[Instruction] Please write out the entries again, starting at the line that contains "This screenshot has width=1089, height=597." and ending at the last entry, and adjust every coordinate in the answers by adding -45 to it.

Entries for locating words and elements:
- - - - -
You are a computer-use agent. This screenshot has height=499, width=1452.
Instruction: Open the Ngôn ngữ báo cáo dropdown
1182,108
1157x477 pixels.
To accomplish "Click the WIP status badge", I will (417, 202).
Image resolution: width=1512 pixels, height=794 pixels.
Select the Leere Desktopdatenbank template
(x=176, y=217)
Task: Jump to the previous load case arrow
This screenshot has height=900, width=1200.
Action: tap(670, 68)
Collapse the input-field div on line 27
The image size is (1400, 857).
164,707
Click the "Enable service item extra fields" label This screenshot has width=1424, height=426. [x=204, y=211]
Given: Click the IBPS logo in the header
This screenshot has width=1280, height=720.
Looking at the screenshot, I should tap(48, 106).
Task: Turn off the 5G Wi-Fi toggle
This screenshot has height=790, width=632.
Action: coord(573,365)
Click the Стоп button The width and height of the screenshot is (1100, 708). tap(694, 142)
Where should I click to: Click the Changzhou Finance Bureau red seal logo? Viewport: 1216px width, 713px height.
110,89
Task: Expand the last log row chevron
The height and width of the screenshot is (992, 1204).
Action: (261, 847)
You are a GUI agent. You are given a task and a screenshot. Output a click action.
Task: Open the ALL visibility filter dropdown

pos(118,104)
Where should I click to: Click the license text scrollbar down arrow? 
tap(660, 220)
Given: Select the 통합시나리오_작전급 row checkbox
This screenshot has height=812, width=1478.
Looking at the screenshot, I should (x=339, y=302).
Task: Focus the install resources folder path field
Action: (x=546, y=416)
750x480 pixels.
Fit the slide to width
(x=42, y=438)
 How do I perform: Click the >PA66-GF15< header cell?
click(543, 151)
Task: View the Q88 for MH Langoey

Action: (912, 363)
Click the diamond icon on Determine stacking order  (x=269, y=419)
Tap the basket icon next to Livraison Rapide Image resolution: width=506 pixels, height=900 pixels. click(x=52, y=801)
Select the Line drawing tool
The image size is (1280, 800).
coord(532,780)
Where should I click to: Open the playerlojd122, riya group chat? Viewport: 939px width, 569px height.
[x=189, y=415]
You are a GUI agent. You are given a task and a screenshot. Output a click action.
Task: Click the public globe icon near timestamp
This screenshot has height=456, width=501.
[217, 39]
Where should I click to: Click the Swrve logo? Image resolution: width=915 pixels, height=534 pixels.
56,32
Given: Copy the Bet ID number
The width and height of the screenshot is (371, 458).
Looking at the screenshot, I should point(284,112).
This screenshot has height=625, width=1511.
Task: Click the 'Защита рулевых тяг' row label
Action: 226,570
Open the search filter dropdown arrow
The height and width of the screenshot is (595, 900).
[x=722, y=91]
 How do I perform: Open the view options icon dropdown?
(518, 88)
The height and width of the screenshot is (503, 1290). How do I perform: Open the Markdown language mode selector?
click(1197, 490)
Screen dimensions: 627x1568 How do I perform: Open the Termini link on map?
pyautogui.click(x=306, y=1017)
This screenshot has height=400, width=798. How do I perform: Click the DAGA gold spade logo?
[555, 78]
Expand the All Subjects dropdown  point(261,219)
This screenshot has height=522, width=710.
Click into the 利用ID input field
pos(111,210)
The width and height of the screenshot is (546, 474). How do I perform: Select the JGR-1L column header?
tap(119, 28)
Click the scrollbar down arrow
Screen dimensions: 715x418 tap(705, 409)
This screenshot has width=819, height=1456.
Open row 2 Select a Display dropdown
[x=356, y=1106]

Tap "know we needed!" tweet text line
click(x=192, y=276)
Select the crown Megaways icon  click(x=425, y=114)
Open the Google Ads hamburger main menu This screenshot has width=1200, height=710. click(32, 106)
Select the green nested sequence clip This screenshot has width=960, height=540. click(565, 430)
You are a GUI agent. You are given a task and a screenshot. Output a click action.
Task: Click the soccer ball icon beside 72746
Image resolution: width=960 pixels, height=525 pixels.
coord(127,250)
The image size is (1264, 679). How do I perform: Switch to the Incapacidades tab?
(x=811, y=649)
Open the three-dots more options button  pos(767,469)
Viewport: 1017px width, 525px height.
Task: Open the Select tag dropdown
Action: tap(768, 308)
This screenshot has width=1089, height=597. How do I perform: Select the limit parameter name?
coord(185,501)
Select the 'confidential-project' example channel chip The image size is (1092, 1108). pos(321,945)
- - - - -
[Solution to this exercise]
This screenshot has width=1089, height=597. How do I perform: Select the limit parameter name?
coord(140,456)
Select the 'confidential-project' example channel chip The image size is (1092, 1108). pos(276,900)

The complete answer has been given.